To obtain the FISA warrant, the FBI is known to have relied – at least in part – on the infamous collection of memos and reports known as the “Steele dossier,” named for former British MI6 agent Christopher Steele, who compiled it.

It soon emerged that, not only was the Steele dossier little more than a collection of salacious rumors – likely originating from Russian intelligence services – but that the FBI had made little effort to verify Steele’s information. Steele had been contracted by Washington-based research firm Fusion GPS which, in turn, had been hired by attorneys working for the Hillary Clinton campaign and Democratic National Committee. Steele himself admitted to a DOJ official that he was “desperate” that Trump not be elected president.

Impeachment Versus FISA Scandal

As the nation waits for Horowitz’s report and testimony, federal prosecutor, John Durham, is leading an investigation into the genesis of the FBI’s counterintelligence operation. What began as an administrative review recently morphed into a full-blown criminal investigation, perhaps indicating that Durham has uncovered violations of U.S. laws or, at least, compelling evidence of such violations.
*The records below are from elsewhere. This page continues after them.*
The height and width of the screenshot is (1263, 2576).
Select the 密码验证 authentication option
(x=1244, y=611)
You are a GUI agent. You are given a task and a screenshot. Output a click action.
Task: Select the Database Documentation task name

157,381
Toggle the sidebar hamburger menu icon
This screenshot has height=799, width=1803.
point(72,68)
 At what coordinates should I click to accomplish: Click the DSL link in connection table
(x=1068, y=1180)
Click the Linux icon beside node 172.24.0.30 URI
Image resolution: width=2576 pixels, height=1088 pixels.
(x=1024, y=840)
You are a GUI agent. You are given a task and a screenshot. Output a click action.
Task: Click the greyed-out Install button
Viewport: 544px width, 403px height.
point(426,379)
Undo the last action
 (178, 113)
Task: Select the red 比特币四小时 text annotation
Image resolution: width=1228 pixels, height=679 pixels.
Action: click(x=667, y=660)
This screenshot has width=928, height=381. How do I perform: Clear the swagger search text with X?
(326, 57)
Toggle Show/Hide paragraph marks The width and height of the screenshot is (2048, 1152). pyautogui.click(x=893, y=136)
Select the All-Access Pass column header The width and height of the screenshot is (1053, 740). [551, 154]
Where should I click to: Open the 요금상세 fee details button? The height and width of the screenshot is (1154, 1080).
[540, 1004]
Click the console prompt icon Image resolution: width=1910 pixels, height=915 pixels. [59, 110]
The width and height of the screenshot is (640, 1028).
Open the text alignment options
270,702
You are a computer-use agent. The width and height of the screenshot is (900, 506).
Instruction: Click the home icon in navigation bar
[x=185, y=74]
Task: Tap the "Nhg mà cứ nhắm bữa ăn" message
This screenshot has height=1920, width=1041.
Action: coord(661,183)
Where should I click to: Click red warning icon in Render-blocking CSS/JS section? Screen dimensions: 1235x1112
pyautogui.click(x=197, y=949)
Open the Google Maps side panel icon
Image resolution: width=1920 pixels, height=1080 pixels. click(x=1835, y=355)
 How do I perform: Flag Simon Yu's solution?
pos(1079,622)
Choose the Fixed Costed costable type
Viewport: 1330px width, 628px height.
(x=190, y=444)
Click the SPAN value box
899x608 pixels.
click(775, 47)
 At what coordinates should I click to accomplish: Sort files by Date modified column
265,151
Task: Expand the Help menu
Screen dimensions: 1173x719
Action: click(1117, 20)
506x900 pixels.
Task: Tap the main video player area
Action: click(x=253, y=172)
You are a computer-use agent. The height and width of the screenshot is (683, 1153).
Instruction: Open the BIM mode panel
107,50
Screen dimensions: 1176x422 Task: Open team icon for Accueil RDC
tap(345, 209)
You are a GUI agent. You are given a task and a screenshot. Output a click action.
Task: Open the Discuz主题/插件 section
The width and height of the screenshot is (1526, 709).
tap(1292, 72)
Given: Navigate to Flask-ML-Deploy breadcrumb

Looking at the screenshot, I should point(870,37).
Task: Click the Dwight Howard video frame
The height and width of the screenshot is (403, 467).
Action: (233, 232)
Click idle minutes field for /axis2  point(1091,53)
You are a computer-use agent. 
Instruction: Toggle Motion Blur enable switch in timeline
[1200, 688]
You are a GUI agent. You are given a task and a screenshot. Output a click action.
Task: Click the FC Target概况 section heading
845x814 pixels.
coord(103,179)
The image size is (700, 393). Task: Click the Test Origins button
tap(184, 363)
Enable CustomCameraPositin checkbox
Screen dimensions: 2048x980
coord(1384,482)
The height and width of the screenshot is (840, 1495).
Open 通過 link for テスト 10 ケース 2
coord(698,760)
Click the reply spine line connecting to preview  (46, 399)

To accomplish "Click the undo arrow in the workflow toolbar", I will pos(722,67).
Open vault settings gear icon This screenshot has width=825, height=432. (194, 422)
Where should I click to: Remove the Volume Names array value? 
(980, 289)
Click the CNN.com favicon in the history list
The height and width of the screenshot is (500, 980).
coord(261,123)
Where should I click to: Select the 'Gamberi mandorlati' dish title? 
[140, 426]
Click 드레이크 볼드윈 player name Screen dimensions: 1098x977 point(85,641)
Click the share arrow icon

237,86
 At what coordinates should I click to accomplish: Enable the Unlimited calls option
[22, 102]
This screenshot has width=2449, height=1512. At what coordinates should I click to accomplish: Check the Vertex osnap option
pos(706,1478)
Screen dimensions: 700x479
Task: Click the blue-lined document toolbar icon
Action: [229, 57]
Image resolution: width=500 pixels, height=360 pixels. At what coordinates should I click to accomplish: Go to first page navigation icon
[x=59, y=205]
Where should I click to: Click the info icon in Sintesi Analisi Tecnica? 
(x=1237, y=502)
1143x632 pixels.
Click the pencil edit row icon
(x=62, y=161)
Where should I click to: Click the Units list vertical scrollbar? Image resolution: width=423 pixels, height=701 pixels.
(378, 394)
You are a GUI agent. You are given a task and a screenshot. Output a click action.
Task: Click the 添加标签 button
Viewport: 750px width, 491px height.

There is no word on when Durham expects to conclude his investigation which, no doubt, has been propelled in part by the inspector general’s findings. As events have turned out, the Horowitz report will be a major focus of attention right around the time the House Judiciary Committee may be working on articles of impeachment against President Trump.

Public opinion – either supporting or in opposition to impeachment – could be significantly affected by the inspector general’s findings. Though the two issues are not directly connected, many independents and undecided Americans could be swayed against impeachment, should Horowitz confirm what Trump and his supporters have long claimed: The whole Russia collusion story which led to an FBI investigation and then a special counsel, was a fabrication and a witch-hunt. If that is, in fact, how things turn out, Trump is likely to be viewed more sympathetically – as a president who has been hounded since his election victory by false accusers.